Eu tenho 22 anos e estou no meu segundo curso acadêmico. O primeiro eu larguei na metade, não por falta de amor, eu de fato gosto muito de química. Mas como eu disse a uma amiga outro dia, não é por que eu gosto de algo que eu preciso ficar com isso pelo resto da minha vida.

Eu amo química, amo meus alunos. Mas odiava aquele curso, aquele ambiente. Era um local onde eu não me sentia eu mesma, eu não me encaixava. Então fiz uma escolha e não me arrependo.

Passei um ano, dois tentando me encontrar. No meio disso acabei caindo na publicidade. Esse curso nunca foi uma certeza, sempre fiquei em dúvida entre publicidade ou jornalismo, brinco falando que faço comunicação social. Minha mãe falava que eu não aguentaria um semestre completo no curso.

Estou finalizando, de forma bem errada, eu reconheço, o segundo. E sabe quando a dúvida continua na cabeça?

Sabe aquela visão absurdamente romântica que algumas pessoas tem sobre o amor, de que você um dia vai conhecer alguém, olhar nos olhos dessa pessoa e o mundo vai parar, sonos vão tocar, o universo se alinhar e você terá a certeza de que ela é a pessoa para ficar com você o resto da vida e nunca mais vai querer ninguém? Eu tenho isso com a minha carreira profissional.
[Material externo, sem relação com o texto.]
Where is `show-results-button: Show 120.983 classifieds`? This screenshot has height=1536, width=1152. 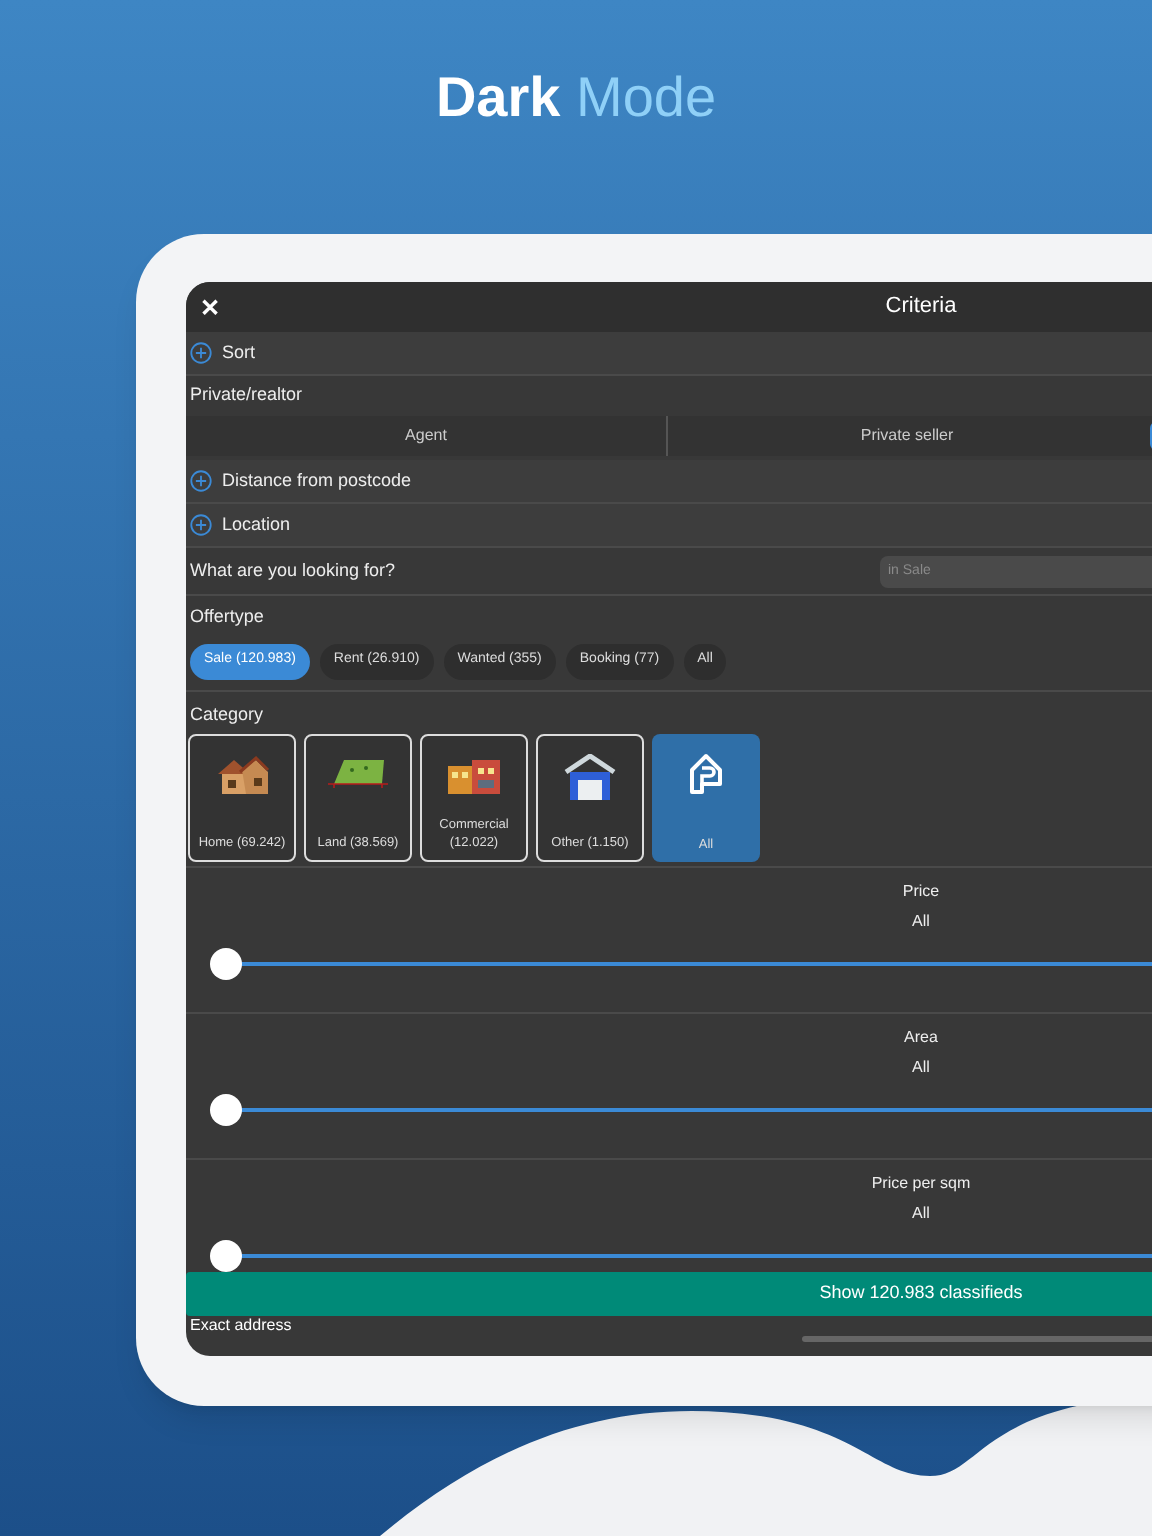 show-results-button: Show 120.983 classifieds is located at coordinates (669, 1294).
Eu quero algo que eu tenha certeza que é isso. Que não me dê dúvidas, ou receios. Eu quero algo pelo qual valha a pena arriscar tudo. Às vezes parece que é publicidade, as vezes eu me vejo mais para o lado do jornalismo, tem dias que eu penso até no áudio visual. Na maior parte do tempo, eu não penso em nada disso, eu penso só em fugir, sumir do mapa, ir embora dessa cidade.
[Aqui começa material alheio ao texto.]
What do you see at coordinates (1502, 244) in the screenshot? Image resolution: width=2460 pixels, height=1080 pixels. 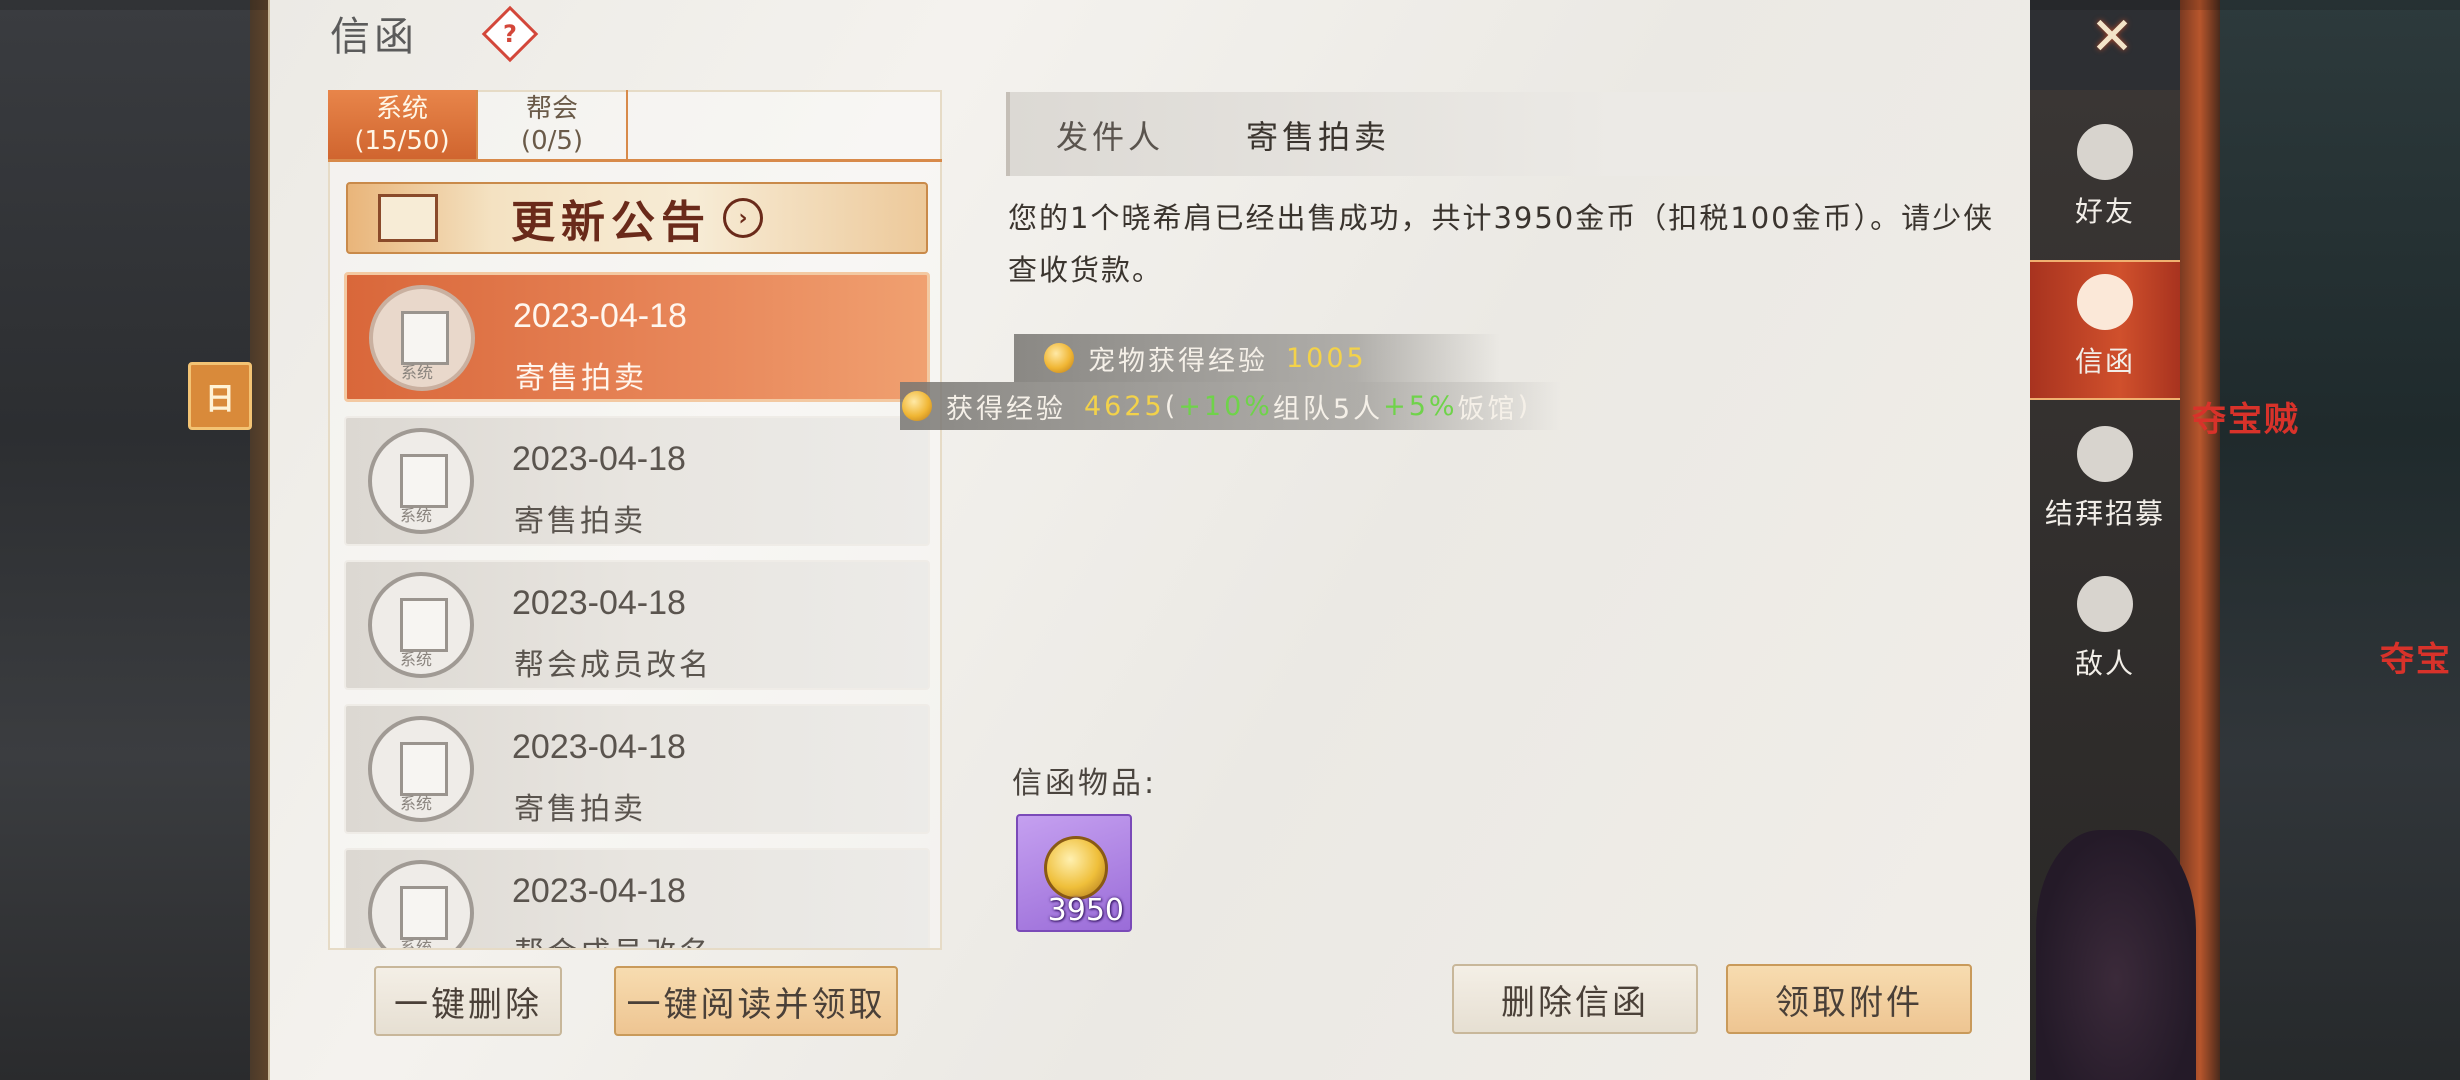 I see `mail-body-text: 您的1个晓希肩已经出售成功，共计3950金币（扣税100金币）。请少侠查收货款。` at bounding box center [1502, 244].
Recentemente eu quero algo que me permita manter essa rotina desregulada que eu tenho. De ir dormi às 10 da manhã, acorda às 14 horas. Não pensar muito com o que e se eu vou estar me alimentando, puder chamar os amigos para passar a noite vendo musicais e bebendo cerveja e vodca.
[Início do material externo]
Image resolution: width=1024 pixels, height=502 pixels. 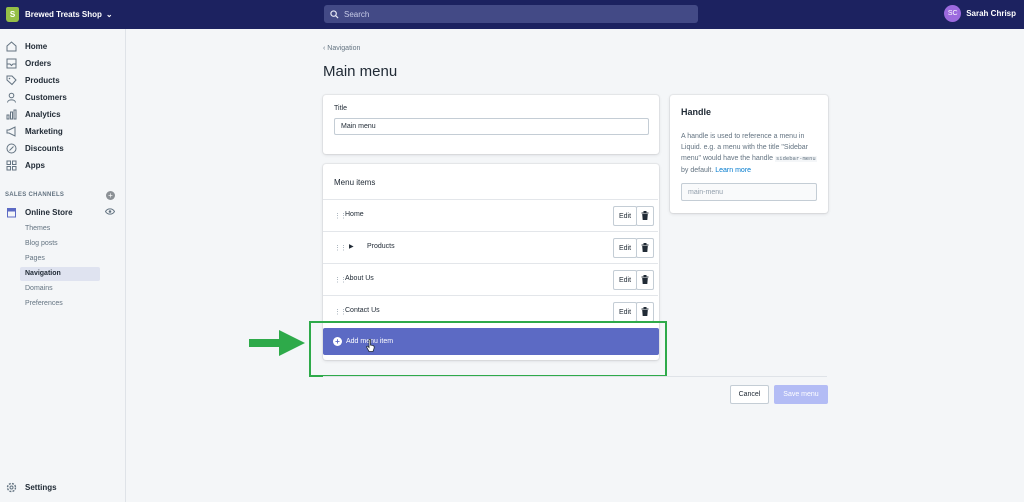 I want to click on menu-item-label: Contact Us, so click(x=362, y=310).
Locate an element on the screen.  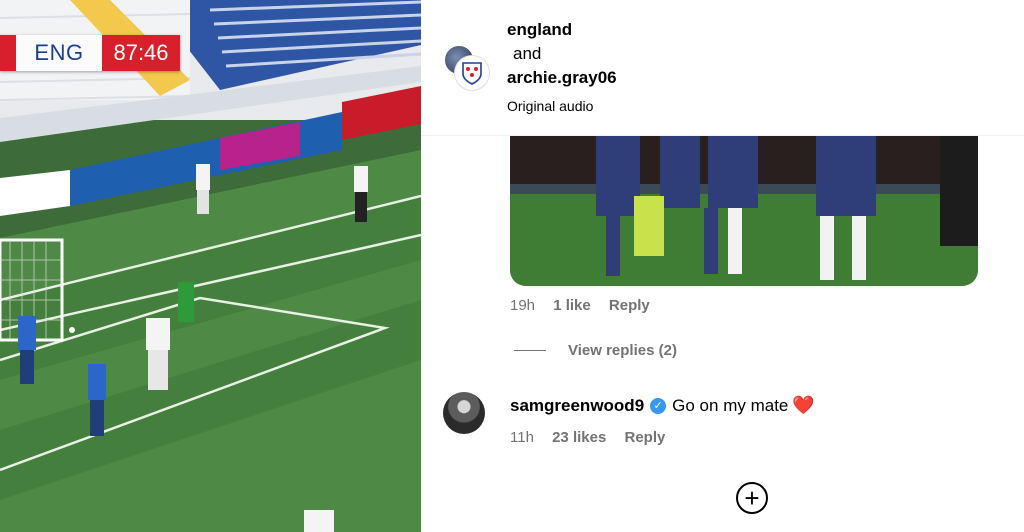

O fato é que eu gosto de passar os dias roupa de baixo e uma camiseta, revirando o mundo virtual atrás de informações para um texto do qual eu vou me orgulhar de ver online, gosto de discutir o roteiro de uma novela adolescente, reconhecer referencias em séries, sair de casa apenas para ir estúdio auxiliar numa sessão fotográfica.

Eu sei muito bem do que gosto, no entanto eu já não tenho tanta certeza assim daquilo que eu quero.